(DESCRIPTION OF THE TASK):
Please provide the entries below again, word for word.

(Records excerpted from a collection):
════════

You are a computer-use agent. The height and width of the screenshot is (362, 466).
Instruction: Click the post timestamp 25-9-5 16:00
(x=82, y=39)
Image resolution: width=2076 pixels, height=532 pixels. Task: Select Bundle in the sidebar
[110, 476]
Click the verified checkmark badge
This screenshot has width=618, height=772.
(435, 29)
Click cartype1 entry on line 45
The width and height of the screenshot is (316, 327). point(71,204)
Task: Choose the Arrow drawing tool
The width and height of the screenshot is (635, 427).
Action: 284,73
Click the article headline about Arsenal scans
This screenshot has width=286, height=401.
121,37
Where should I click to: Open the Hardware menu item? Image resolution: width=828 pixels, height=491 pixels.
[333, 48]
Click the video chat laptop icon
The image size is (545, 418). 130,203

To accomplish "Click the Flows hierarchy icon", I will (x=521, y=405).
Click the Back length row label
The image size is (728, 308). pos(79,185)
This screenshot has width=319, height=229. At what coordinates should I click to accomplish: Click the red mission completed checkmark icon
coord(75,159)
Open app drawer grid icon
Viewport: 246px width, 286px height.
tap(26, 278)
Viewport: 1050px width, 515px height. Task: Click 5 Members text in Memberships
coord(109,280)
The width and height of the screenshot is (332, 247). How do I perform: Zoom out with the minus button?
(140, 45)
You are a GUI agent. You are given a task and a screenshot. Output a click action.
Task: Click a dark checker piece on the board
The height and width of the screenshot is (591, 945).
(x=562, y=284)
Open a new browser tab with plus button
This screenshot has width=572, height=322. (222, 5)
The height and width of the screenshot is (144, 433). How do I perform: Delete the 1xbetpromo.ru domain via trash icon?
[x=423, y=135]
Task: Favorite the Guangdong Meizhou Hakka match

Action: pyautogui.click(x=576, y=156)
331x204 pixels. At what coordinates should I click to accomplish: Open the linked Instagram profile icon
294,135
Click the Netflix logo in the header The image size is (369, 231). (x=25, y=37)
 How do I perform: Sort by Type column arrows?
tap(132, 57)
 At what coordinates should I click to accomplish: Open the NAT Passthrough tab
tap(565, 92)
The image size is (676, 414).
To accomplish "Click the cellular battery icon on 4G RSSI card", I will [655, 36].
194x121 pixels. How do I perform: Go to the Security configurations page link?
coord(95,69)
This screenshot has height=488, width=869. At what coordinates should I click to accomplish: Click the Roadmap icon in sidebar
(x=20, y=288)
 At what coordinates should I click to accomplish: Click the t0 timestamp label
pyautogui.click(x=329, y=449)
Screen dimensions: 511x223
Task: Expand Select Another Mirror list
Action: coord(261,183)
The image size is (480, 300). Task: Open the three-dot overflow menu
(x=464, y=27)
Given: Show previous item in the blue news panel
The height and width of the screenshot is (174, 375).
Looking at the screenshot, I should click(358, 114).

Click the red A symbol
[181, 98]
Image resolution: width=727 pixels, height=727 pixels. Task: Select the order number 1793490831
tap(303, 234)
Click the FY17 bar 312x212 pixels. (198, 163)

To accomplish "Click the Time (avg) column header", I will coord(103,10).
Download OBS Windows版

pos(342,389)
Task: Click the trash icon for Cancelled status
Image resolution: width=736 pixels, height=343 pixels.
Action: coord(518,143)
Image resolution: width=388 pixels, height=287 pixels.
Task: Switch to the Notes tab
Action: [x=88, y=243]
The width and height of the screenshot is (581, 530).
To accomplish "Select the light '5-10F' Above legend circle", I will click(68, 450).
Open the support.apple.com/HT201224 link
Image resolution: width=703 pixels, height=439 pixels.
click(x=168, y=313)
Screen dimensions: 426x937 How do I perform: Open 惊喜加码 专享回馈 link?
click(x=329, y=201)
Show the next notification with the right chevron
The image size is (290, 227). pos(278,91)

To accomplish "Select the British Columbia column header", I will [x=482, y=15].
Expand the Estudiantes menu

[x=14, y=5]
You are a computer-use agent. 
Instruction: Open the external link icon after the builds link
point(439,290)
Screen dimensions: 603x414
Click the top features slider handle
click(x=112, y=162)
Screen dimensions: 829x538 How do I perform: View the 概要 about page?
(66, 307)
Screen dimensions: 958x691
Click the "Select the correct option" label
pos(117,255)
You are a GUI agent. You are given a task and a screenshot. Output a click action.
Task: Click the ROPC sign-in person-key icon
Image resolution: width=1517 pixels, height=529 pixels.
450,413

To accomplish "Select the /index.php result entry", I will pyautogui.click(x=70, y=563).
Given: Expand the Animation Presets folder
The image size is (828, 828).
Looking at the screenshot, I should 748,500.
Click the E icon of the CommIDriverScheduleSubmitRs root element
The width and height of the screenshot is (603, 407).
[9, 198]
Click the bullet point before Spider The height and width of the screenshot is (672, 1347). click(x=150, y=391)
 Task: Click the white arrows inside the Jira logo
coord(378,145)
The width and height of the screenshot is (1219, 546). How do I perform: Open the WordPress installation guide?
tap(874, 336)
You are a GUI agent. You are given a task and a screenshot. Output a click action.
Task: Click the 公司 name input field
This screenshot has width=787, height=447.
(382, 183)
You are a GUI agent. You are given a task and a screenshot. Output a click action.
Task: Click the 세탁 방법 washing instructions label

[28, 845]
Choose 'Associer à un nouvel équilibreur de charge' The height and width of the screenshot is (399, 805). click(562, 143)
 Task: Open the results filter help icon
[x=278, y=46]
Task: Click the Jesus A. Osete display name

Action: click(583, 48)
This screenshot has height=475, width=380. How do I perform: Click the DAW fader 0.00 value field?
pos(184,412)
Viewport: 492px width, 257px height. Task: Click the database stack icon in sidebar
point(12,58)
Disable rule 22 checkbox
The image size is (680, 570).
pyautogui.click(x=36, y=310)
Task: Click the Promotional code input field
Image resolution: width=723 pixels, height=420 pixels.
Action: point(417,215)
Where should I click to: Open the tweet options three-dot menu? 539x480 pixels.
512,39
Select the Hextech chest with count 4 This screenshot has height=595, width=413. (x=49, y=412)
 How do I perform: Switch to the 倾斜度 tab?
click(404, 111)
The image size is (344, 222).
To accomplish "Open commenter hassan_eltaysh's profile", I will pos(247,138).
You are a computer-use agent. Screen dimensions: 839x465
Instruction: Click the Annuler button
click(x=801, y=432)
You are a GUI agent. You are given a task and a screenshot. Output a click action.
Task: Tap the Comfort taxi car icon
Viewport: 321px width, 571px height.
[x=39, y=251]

════════

(SOLUTION TO THIS PROBLEM):
You are a computer-use agent. The height and width of the screenshot is (362, 466).
Instruction: Click the post timestamp 25-9-5 16:00
(x=82, y=39)
Image resolution: width=2076 pixels, height=532 pixels. Task: Select Bundle in the sidebar
[110, 476]
Click the verified checkmark badge
This screenshot has width=618, height=772.
(435, 29)
Click cartype1 entry on line 45
The width and height of the screenshot is (316, 327). point(71,204)
Task: Choose the Arrow drawing tool
The width and height of the screenshot is (635, 427).
Action: 284,73
Click the article headline about Arsenal scans
This screenshot has width=286, height=401.
121,37
Where should I click to: Open the Hardware menu item? Image resolution: width=828 pixels, height=491 pixels.
[333, 48]
Click the video chat laptop icon
The image size is (545, 418). 130,203

To accomplish "Click the Flows hierarchy icon", I will (x=521, y=405).
Click the Back length row label
The image size is (728, 308). pos(79,185)
This screenshot has width=319, height=229. At what coordinates should I click to accomplish: Click the red mission completed checkmark icon
coord(75,159)
Open app drawer grid icon
Viewport: 246px width, 286px height.
tap(26, 278)
Viewport: 1050px width, 515px height. Task: Click 5 Members text in Memberships
coord(109,280)
The width and height of the screenshot is (332, 247). How do I perform: Zoom out with the minus button?
(140, 45)
You are a GUI agent. You are given a task and a screenshot. Output a click action.
Task: Click a dark checker piece on the board
The height and width of the screenshot is (591, 945).
(x=562, y=284)
Open a new browser tab with plus button
This screenshot has width=572, height=322. (222, 5)
The height and width of the screenshot is (144, 433). How do I perform: Delete the 1xbetpromo.ru domain via trash icon?
[x=423, y=135]
Task: Favorite the Guangdong Meizhou Hakka match

Action: pyautogui.click(x=576, y=156)
331x204 pixels. At what coordinates should I click to accomplish: Open the linked Instagram profile icon
294,135
Click the Netflix logo in the header The image size is (369, 231). (x=25, y=37)
 How do I perform: Sort by Type column arrows?
tap(132, 57)
 At what coordinates should I click to accomplish: Open the NAT Passthrough tab
tap(565, 92)
The image size is (676, 414).
To accomplish "Click the cellular battery icon on 4G RSSI card", I will [655, 36].
194x121 pixels. How do I perform: Go to the Security configurations page link?
coord(95,69)
This screenshot has height=488, width=869. At what coordinates should I click to accomplish: Click the Roadmap icon in sidebar
(x=20, y=288)
 At what coordinates should I click to accomplish: Click the t0 timestamp label
pyautogui.click(x=329, y=449)
Screen dimensions: 511x223
Task: Expand Select Another Mirror list
Action: coord(261,183)
The image size is (480, 300). Task: Open the three-dot overflow menu
(x=464, y=27)
Given: Show previous item in the blue news panel
The height and width of the screenshot is (174, 375).
Looking at the screenshot, I should click(358, 114).

Click the red A symbol
[181, 98]
Image resolution: width=727 pixels, height=727 pixels. Task: Select the order number 1793490831
tap(303, 234)
Click the FY17 bar 312x212 pixels. (198, 163)

To accomplish "Click the Time (avg) column header", I will coord(103,10).
Download OBS Windows版

pos(342,389)
Task: Click the trash icon for Cancelled status
Image resolution: width=736 pixels, height=343 pixels.
Action: coord(518,143)
Image resolution: width=388 pixels, height=287 pixels.
Task: Switch to the Notes tab
Action: [x=88, y=243]
The width and height of the screenshot is (581, 530).
To accomplish "Select the light '5-10F' Above legend circle", I will click(68, 450).
Open the support.apple.com/HT201224 link
Image resolution: width=703 pixels, height=439 pixels.
click(x=168, y=313)
Screen dimensions: 426x937 How do I perform: Open 惊喜加码 专享回馈 link?
click(x=329, y=201)
Show the next notification with the right chevron
The image size is (290, 227). pos(278,91)

To accomplish "Select the British Columbia column header", I will [x=482, y=15].
Expand the Estudiantes menu

[x=14, y=5]
You are a computer-use agent. 
Instruction: Open the external link icon after the builds link
point(439,290)
Screen dimensions: 603x414
Click the top features slider handle
click(x=112, y=162)
Screen dimensions: 829x538 How do I perform: View the 概要 about page?
(66, 307)
Screen dimensions: 958x691
Click the "Select the correct option" label
pos(117,255)
You are a GUI agent. You are given a task and a screenshot. Output a click action.
Task: Click the ROPC sign-in person-key icon
Image resolution: width=1517 pixels, height=529 pixels.
450,413

To accomplish "Select the /index.php result entry", I will pyautogui.click(x=70, y=563).
Given: Expand the Animation Presets folder
The image size is (828, 828).
Looking at the screenshot, I should 748,500.
Click the E icon of the CommIDriverScheduleSubmitRs root element
The width and height of the screenshot is (603, 407).
[9, 198]
Click the bullet point before Spider The height and width of the screenshot is (672, 1347). click(x=150, y=391)
 Task: Click the white arrows inside the Jira logo
coord(378,145)
The width and height of the screenshot is (1219, 546). How do I perform: Open the WordPress installation guide?
tap(874, 336)
You are a GUI agent. You are given a task and a screenshot. Output a click action.
Task: Click the 公司 name input field
This screenshot has width=787, height=447.
(382, 183)
You are a GUI agent. You are given a task and a screenshot. Output a click action.
Task: Click the 세탁 방법 washing instructions label

[28, 845]
Choose 'Associer à un nouvel équilibreur de charge' The height and width of the screenshot is (399, 805). click(562, 143)
 Task: Open the results filter help icon
[x=278, y=46]
Task: Click the Jesus A. Osete display name

Action: click(583, 48)
This screenshot has height=475, width=380. How do I perform: Click the DAW fader 0.00 value field?
pos(184,412)
Viewport: 492px width, 257px height. Task: Click the database stack icon in sidebar
point(12,58)
Disable rule 22 checkbox
The image size is (680, 570).
pyautogui.click(x=36, y=310)
Task: Click the Promotional code input field
Image resolution: width=723 pixels, height=420 pixels.
Action: point(417,215)
Where should I click to: Open the tweet options three-dot menu? 539x480 pixels.
512,39
Select the Hextech chest with count 4 This screenshot has height=595, width=413. (x=49, y=412)
 How do I perform: Switch to the 倾斜度 tab?
click(404, 111)
The image size is (344, 222).
To accomplish "Open commenter hassan_eltaysh's profile", I will pos(247,138).
You are a computer-use agent. Screen dimensions: 839x465
Instruction: Click the Annuler button
click(x=801, y=432)
You are a GUI agent. You are given a task and a screenshot. Output a click action.
Task: Tap the Comfort taxi car icon
Viewport: 321px width, 571px height.
[x=39, y=251]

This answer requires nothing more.